### SOURCE EXCERPT
━━━━━━━━━━━━━━━━━━━━━━━━━━━━━━

Changes are most likely needed, as the UE is expected to have the behavior of transmitting the OoR CQI reporting between n+8 and the time point when the SCell is activated, which may not be possible.

[0027] The other case to consider is when the UE does not have valid UL timing on the activated PUCCH SCell. In such a situation, the UE cannot transmit in UL and current agreement R2- 152855 states that the UE shall wait for the PDCCH order. That is, the UE cannot transmit CSI reports according to the current activation requirements. Another observation that is made is that if UE has no valid UL timing in the activated SCell with PUCCH, the UE cannot transmit in the SCell.

[0028] It is unclear what would be the UE requirements when UE has no valid UL timing on the activated PUCCH SCell, and this needs to be discussed in RAN4.

[0029] In R2-152855, it is already stated that for this case:

[0030] · Upon activation of a PUCCH SCell without valid UL timing, the UE waits for network to initiate random access via PDCCH order.

[0031] This indicates that when the UE has no valid UL timing on a PUCCH SCell for which the UE receives an activation command, the UE shall wait for network to send a PDCCH order on the newly activated PUCCH SCell.

[0032] Based on this discussion, it is necessary to develop PUCCH SCell activation delay requirements by re-using existing activation delay requirements when the UE has valid UL timing on the activated PUCCH SCell. For the case when the UE does not have valid UL timing on the activated PUCCH SCell, it is necessary to develop new activation delay requirements based on the RAN2 running CR in R2-152855.

[0033] Other technologies have some relationship with this situation. For instance, dual connectivity (DC). However, in DC the PSCell (which also has UL) is always activated and never deactivated. Therefore, there is no need to have the same activation delay requirements for when the network has sent the MAC activation command, which is when the UE required to be ready on the activated SCell. In addition, the UE does not (is not required to) wait for PDCCH Order on the configured PSCell.

[0034] In carrier aggregation (CA), the PUCCH is carried on PCell, until now when 3GPP is introducing the PUCCH SCell (i.e., where PUCCH is carried on the SCell). That is, the problem does not exist in current CA.

[0035] It is believed the techniques presented herein overcome these problems. An overview will be provided first, and then a more in depth description will be provided.

[0036] As an overview, it is proposed herein to define the UE PUCCH SCell activation delay requirements, for the case when the UE does not have valid UL timing on the activated PUCCH SCell, based on the UL response from the UE on the PUCCH SCell.

[0037] This UL response would be due to scheduling, which could be due to PDCCH Order, e.g., when the RA burst is received from the UE. An additional option would be that delay would be based/defined on when the UE sends first CSI report in UL (after UL timing has been aligned) and this delay is then relaxed by adding PRACH procedure delay (e.g., non-contention based RA triggered by PDCCH order). For the other case when UE has UL timing, the new delay requirement would be based on when the UE is capable of transmitting its first valid CSI report on the activated PUCCH SCell.

━━━━━━━━━━━━━━━━━━━━━━━━━━━━━━

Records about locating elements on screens

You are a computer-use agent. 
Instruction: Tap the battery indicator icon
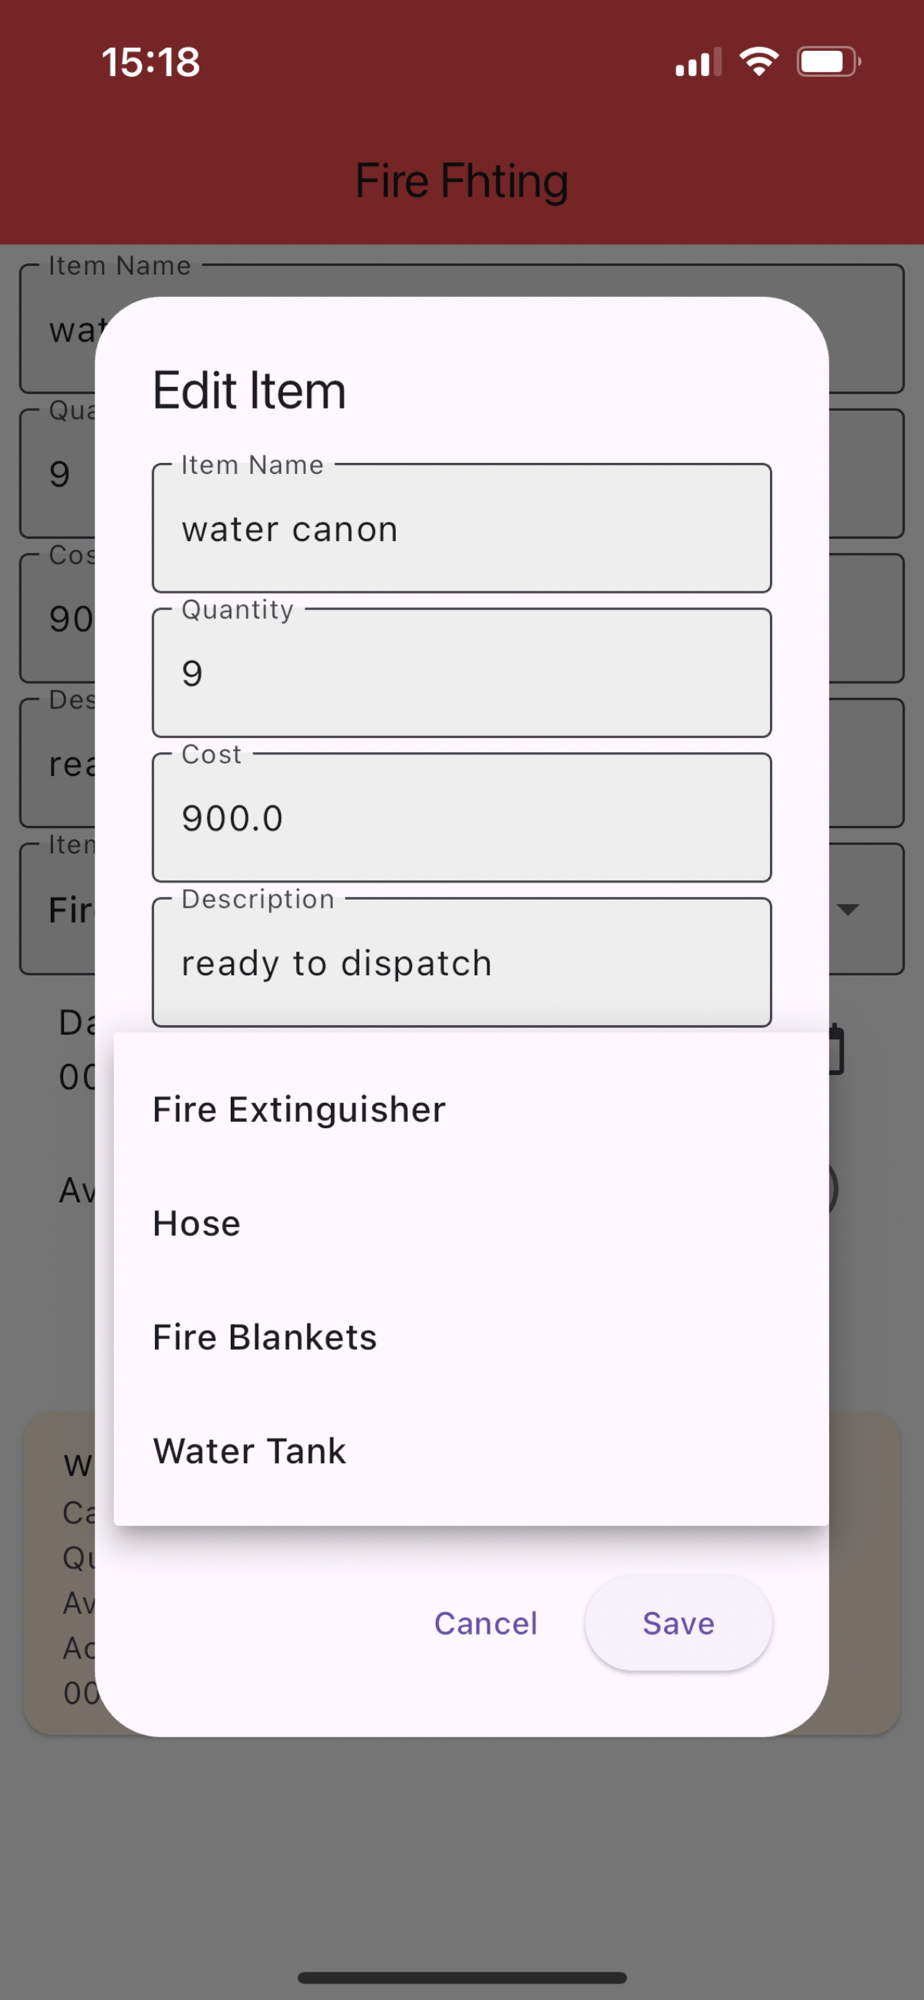pyautogui.click(x=829, y=62)
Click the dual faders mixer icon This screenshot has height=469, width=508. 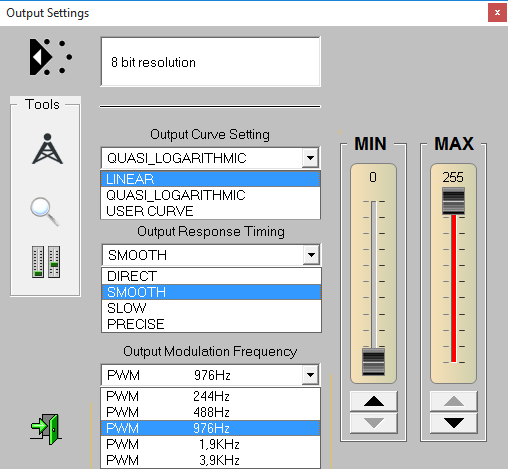[46, 262]

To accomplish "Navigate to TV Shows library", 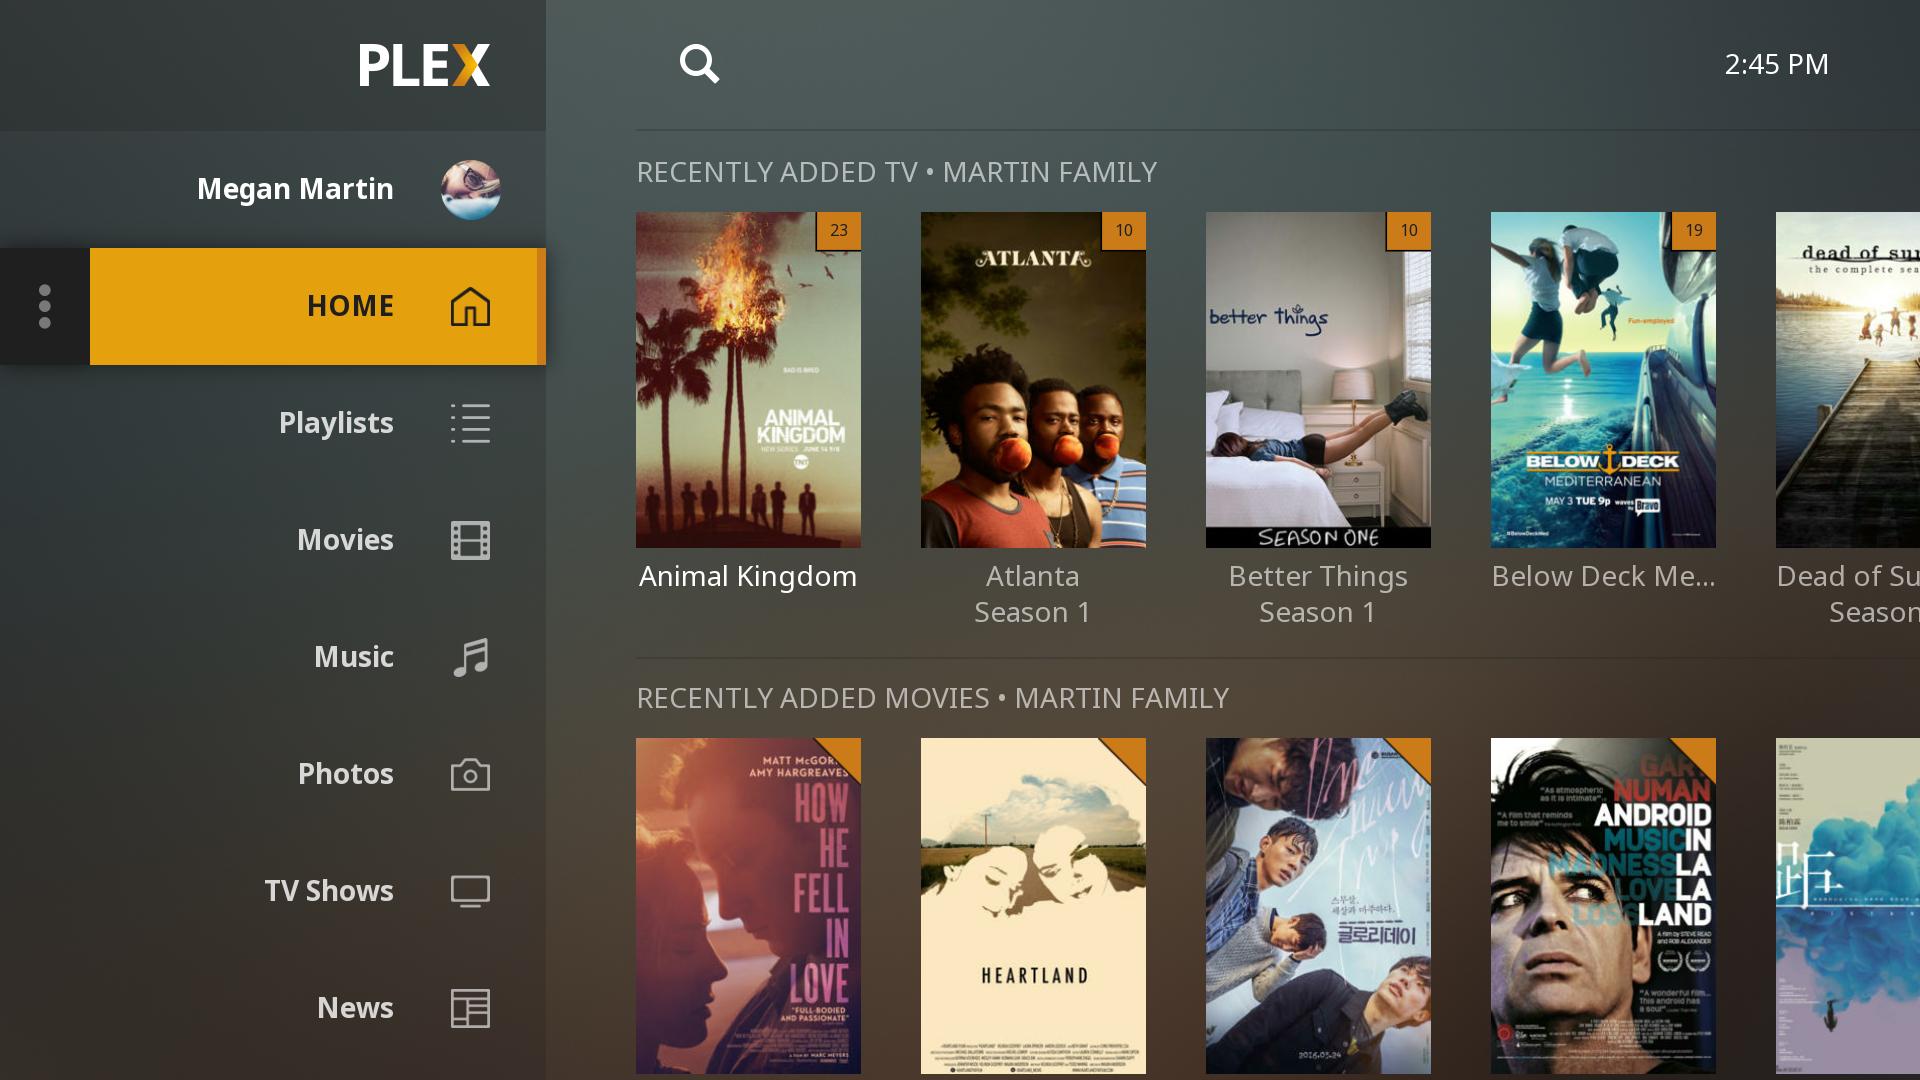I will (x=326, y=889).

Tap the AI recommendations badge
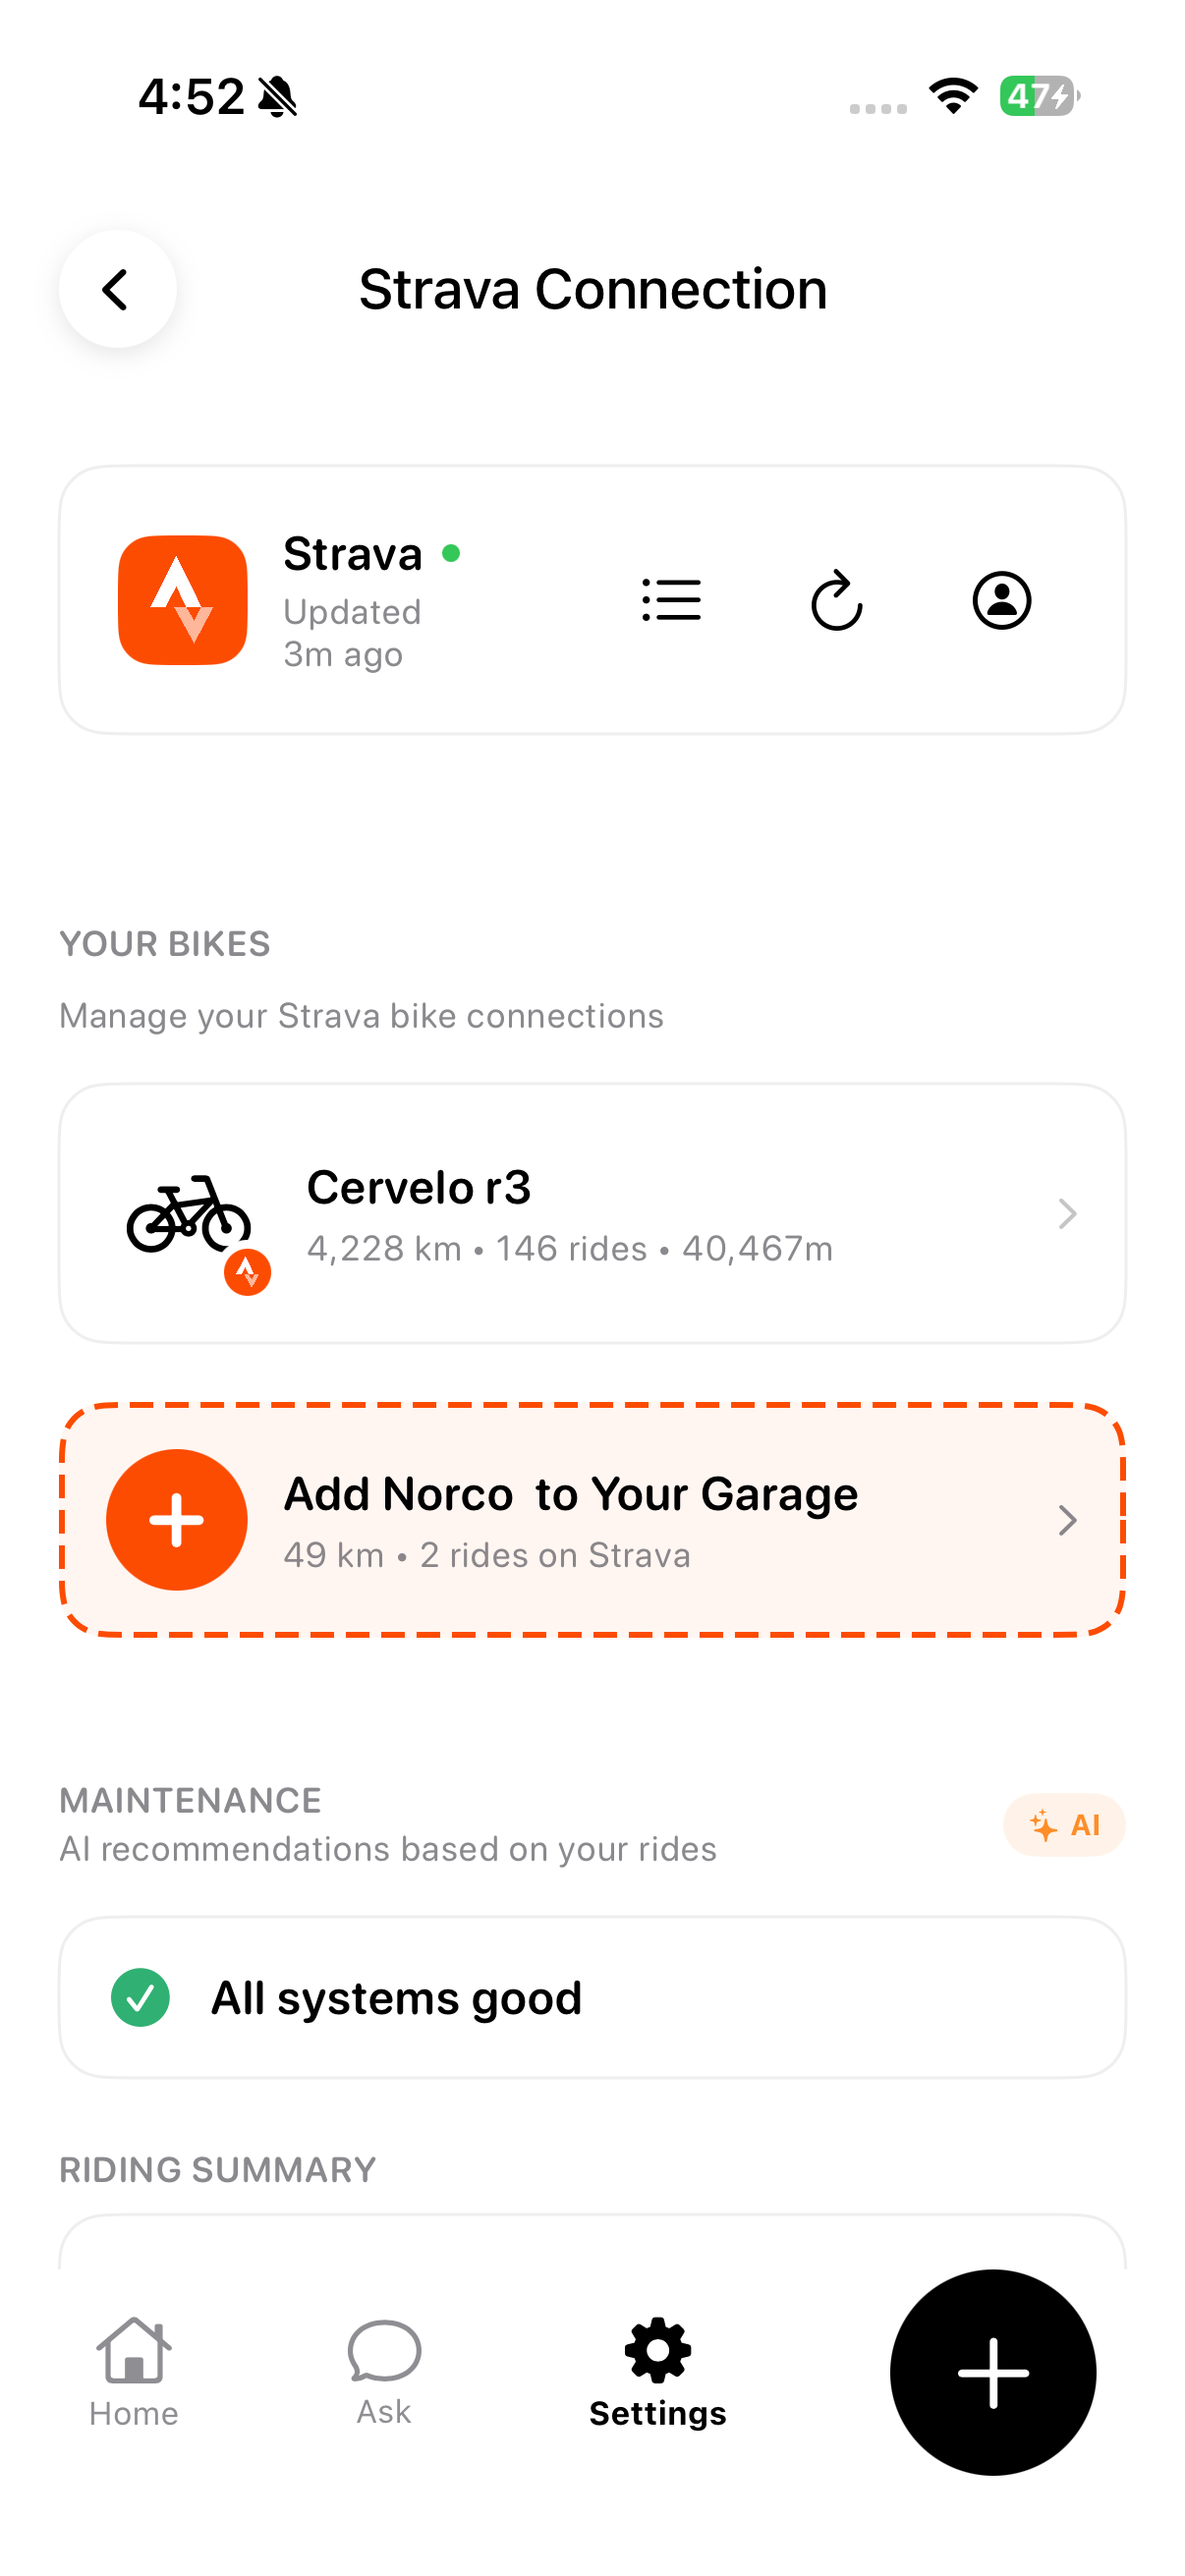(x=1064, y=1824)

━━━━━━━━━━━━━━━━━━━━━━━━━━━━━━

Can you print the passage of the PUCCH SCell activation excerpt above from "[0029] In R2-152855, it" to "CR in R2-152855."?

[0029] In R2-152855, it is already stated that for this case:

[0030] · Upon activation of a PUCCH SCell without valid UL timing, the UE waits for network to initiate random access via PDCCH order.

[0031] This indicates that when the UE has no valid UL timing on a PUCCH SCell for which the UE receives an activation command, the UE shall wait for network to send a PDCCH order on the newly activated PUCCH SCell.

[0032] Based on this discussion, it is necessary to develop PUCCH SCell activation delay requirements by re-using existing activation delay requirements when the UE has valid UL timing on the activated PUCCH SCell. For the case when the UE does not have valid UL timing on the activated PUCCH SCell, it is necessary to develop new activation delay requirements based on the RAN2 running CR in R2-152855.